• _Kutipan Pilihan_
------------------------------------------------------------
Model pengaturan operasional kapal-kapal Tol Laut seperti digambarkan di muka menimbulkan dampak bagi bisnis pelayaran nasional secara keseluruhan. Maksudnya begini. Jauh sebelum program Tol Laut diluncurkan oleh pemerintahan Jokowi, sudah ada trayek pelayaran dari pelabuhan utama menuju berbagai pelabuhan di daerah yang dilayani oleh perusahaan pelayaran swasta. Begitu pula di pelabuhan-pelabuhan penyangga telah hadir pelayaran-pelayaran swasta yang akan membawa komoditas ke pelabuhan yang lebih kecil (daerah 3TP).
------------------------------------------------------------
• _Soal Latihan_
**1.** Salin ulang bagian kutipan tentang Tol Laut dari "Model pengaturan operasional" sampai "kecil (daerah 3TP).".
**2.** Ringkas kutipan tentang Tol Laut dalam dua kalimat.
**3.** Menurut kutipan tentang Tol Laut, siapa yang sudah melayani trayek dari pelabuhan utama ke berbagai pelabuhan di daerah sebelum program itu diluncurkan?

• _Data Berikut_
------------------------------------------------------------
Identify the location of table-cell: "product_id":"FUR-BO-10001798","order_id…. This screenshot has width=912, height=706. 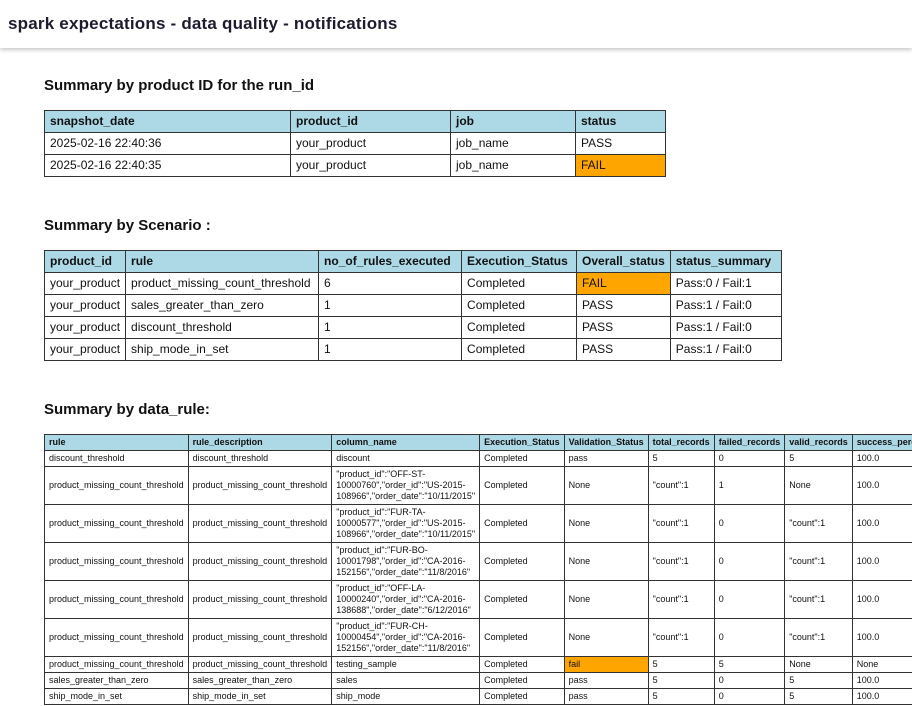
(406, 562).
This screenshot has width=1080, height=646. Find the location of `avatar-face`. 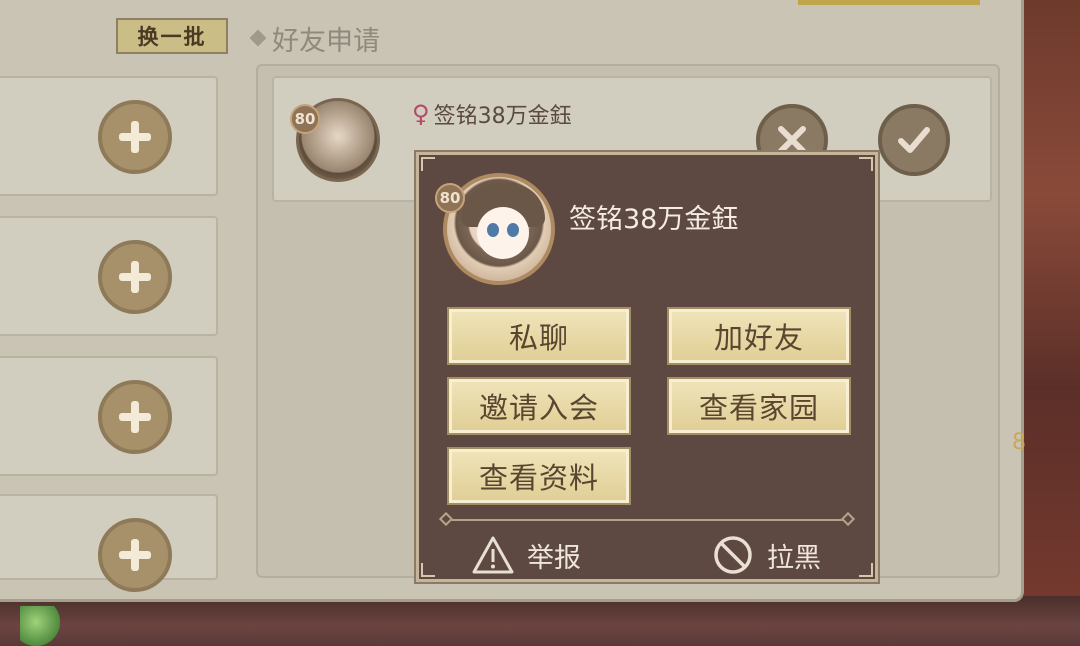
------------------------------------------------------------
• _Hasil Berurutan_
**1.**
Model pengaturan operasional kapal-kapal Tol Laut seperti digambarkan di muka menimbulkan dampak bagi bisnis pelayaran nasional secara keseluruhan. Maksudnya begini. Jauh sebelum program Tol Laut diluncurkan oleh pemerintahan Jokowi, sudah ada trayek pelayaran dari pelabuhan utama menuju berbagai pelabuhan di daerah yang dilayani oleh perusahaan pelayaran swasta. Begitu pula di pelabuhan-pelabuhan penyangga telah hadir pelayaran-pelayaran swasta yang akan membawa komoditas ke pelabuhan yang lebih kecil (daerah 3TP).

**2.** Pengaturan operasional kapal-kapal Tol Laut berdampak pada bisnis pelayaran nasional secara keseluruhan. Jauh sebelum program itu diluncurkan pemerintahan Jokowi, perusahaan pelayaran swasta sudah melayani trayek dari pelabuhan utama ke berbagai pelabuhan di daerah, dan di pelabuhan penyangga pelayaran swasta juga sudah membawa komoditas ke pelabuhan yang lebih kecil.

**3.** Perusahaan pelayaran swasta.